‘Nee, Sigmund! Laat me niet alleen. Niet op een zondag. In die trage zondagslucht van verstild ontbijten voel ik me gevangen als een mug in barnsteen.’ Ik storm twee melancholische boxers overhoop en ijl mijn vriend achterna. Er is weer veel sneeuw gevallen, maar er is natuurlijk nog veel meer sneeuw geruimd. Op het onberispelijke voetpad, let op; struikel niet over de laaghangende teckel, op het lange rechte stuk van het onberispelijke voetpad haal ik Sigmund in.
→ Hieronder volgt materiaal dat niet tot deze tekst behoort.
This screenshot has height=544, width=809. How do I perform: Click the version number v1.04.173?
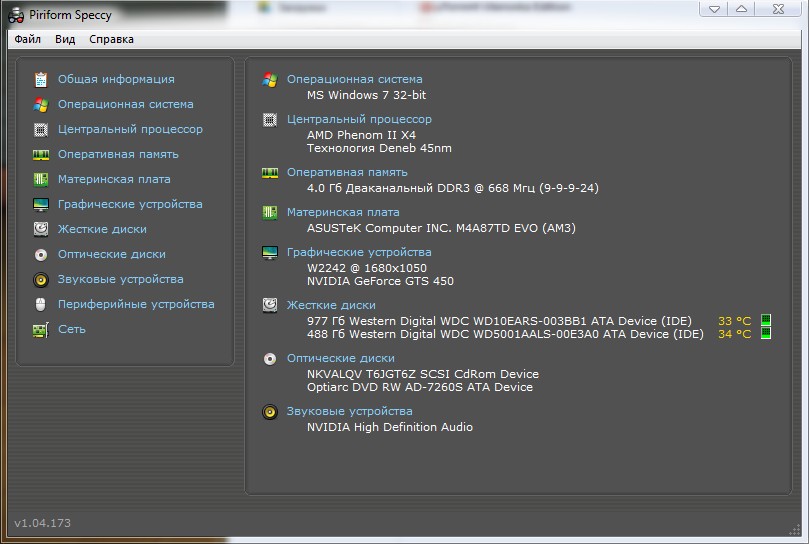(42, 523)
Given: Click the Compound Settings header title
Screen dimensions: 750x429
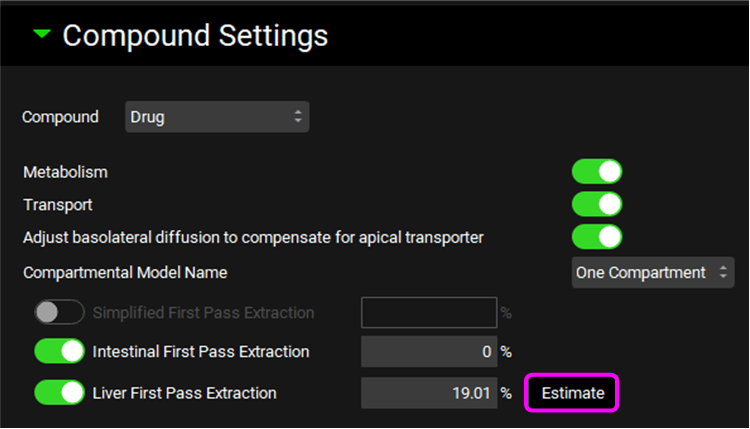Looking at the screenshot, I should point(195,36).
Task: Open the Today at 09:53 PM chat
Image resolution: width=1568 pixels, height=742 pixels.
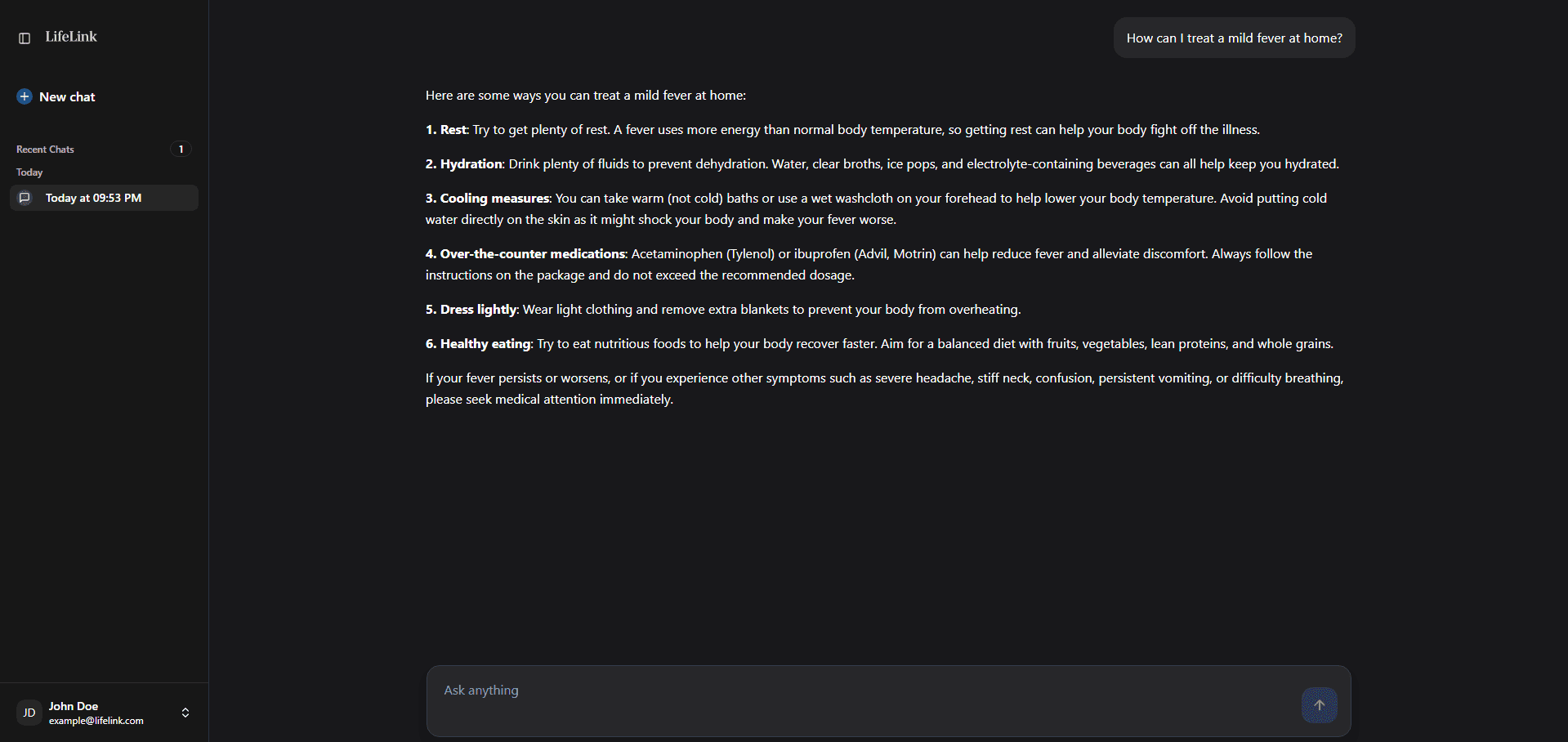Action: pyautogui.click(x=93, y=198)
Hij is blijven stilstaan voor het raam van het Wiener Kaffeehaus Weidinger in de GablenzGasse en hij wijst me op de biljarters. ‘Kijk, zie je die bonk met zijn keu? Zie je die verwriemelde houding, zie je dat lustvolle neusgepeuter? Stel je je voor welke taferelen er zich nu in zijn verrimpelde, wormstekige schedel afspelen? Maar..’, en hier maakt mijn vriend een elegante pirouette, ten dele om een peinzende terriër te ontwijken, ‘...vandaag ontvluchten we dit moeras met zijn etterdampen.’ Een diepknielende bedelaar haalt even zijn neus uit de Habsburgse sneeuw en kijkt ons besmuikt aan. ‘We trekken de frisse heuvels in.’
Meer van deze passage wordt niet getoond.